Furti di rame nel Sud Salento: quattro arresti nell’inchiesta della Dda di Lecce
LECCE - I carabinieri hanno arrestato quattro presunti componenti di una banda dedita a furti di rame e ricettazione nel Sud Salento. L’indagine è coordinata dalla Direzione Distrettuale Antimafia di Lecce e coinvolge complessivamente otto persone indagate.
Le indagini sono partite dopo l’attentato incendiario avvenuto nella notte del 13 settembre 2024 ai danni della ditta che gestiva il bar dello Stadio comunale Capozza. In carcere sono finiti Salvatore Vitali, 48 anni di Casarano, e Riccardo Attilio Viva, 28 anni di Taviano. Disposti invece gli arresti domiciliari per Ivan Umberto Vitali, 19 anni, figlio di Salvatore, e Maria Rita Borasci, 24 anni, moglie di Viva. I reati contestati sarebbero stati commessi tra febbraio 2024 e marzo 2025.

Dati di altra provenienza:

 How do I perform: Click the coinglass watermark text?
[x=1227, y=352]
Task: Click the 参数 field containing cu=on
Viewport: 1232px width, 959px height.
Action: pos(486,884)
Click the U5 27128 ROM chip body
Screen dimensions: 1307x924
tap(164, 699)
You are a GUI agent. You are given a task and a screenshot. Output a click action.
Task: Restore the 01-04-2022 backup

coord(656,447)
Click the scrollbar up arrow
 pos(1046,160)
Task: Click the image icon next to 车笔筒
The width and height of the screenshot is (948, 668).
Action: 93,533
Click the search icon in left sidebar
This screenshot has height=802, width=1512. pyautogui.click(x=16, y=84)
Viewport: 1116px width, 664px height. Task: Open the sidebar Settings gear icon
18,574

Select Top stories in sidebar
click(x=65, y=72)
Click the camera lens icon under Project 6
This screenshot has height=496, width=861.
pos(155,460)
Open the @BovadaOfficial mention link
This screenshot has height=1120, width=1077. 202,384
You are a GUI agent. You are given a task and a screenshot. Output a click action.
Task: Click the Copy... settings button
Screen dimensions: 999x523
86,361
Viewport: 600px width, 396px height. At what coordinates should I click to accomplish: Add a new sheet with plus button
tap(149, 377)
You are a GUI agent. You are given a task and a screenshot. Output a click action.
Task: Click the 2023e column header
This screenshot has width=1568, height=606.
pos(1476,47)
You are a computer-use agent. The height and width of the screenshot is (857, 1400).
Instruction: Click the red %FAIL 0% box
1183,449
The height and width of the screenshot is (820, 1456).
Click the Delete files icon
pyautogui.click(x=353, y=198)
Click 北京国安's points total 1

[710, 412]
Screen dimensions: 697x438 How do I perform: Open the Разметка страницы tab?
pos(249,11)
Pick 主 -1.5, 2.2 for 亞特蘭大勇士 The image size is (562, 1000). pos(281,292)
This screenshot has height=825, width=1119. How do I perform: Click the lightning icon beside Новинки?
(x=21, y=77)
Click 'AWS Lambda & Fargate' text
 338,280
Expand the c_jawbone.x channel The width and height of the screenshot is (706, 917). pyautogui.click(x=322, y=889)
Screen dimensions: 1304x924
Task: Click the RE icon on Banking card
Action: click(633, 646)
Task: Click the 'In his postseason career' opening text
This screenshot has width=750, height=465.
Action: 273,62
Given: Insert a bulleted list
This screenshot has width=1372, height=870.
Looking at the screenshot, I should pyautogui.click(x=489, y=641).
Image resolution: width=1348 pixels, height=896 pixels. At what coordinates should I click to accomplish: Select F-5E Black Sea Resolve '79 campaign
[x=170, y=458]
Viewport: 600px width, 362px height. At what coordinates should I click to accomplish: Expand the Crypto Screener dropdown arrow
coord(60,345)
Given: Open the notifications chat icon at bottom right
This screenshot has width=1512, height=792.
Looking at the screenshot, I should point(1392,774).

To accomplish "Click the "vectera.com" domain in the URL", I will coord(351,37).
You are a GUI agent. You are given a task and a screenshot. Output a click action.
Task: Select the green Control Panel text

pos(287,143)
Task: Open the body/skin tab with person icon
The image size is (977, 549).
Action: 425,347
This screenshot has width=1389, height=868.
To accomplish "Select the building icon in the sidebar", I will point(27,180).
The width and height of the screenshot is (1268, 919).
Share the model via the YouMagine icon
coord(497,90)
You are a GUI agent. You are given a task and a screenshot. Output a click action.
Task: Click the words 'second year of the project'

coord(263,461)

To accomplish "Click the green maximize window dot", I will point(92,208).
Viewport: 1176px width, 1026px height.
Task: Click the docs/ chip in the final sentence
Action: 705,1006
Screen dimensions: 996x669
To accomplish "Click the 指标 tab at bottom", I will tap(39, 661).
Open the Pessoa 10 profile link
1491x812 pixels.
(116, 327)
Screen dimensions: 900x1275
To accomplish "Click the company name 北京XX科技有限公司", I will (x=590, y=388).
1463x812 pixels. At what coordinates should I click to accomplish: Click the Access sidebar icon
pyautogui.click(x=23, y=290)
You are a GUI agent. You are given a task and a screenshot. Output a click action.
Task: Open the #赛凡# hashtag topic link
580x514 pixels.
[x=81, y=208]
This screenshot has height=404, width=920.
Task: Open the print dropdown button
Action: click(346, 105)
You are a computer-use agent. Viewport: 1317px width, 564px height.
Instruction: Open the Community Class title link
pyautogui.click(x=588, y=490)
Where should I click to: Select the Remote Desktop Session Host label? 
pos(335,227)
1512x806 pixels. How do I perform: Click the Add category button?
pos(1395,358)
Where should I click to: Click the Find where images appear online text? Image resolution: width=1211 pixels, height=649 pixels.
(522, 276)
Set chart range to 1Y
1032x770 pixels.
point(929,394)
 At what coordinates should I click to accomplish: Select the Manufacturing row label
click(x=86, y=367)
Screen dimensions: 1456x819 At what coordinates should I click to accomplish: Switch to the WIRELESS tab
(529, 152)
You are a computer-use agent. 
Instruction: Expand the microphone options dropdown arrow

Tra gli episodi più rilevanti emersi dalle indagini figura il furto, tra il 27 e il 28 ottobre 2024, di circa 10 quintali di cavi elettrici ad alta tensione da un cantiere di Cannole, per un valore stimato di 25.000 euro. Il materiale sarebbe stato poi consegnato a una ditta di Racale dietro pagamento di oltre 5.000 euro.
Un altro colpo risale alla sera del 9 marzo 2025, quando da un impianto fotovoltaico di una società agricola di Andrano sarebbero stati rubati 50 cavi di rame per una lunghezza complessiva di circa 6,5 chilometri, causando un danno stimato in 75.000 euro.
L’inchiesta ha evidenziato un’organizzazione collaudata: il materiale rubato veniva successivamente venduto a centri autorizzati di raccolta a Melissano e Racale, mentre gli attrezzi utilizzati per i furti venivano ceduti a prezzi irrisori ad acquirenti compiacenti.
Contestualmente all’esecuzione delle misure cautelari, i carabinieri hanno effettuato perquisizioni personali e domiciliari nei comuni di Casarano, Taviano e Tuglie, con il supporto delle unità cinofile dell’Arma.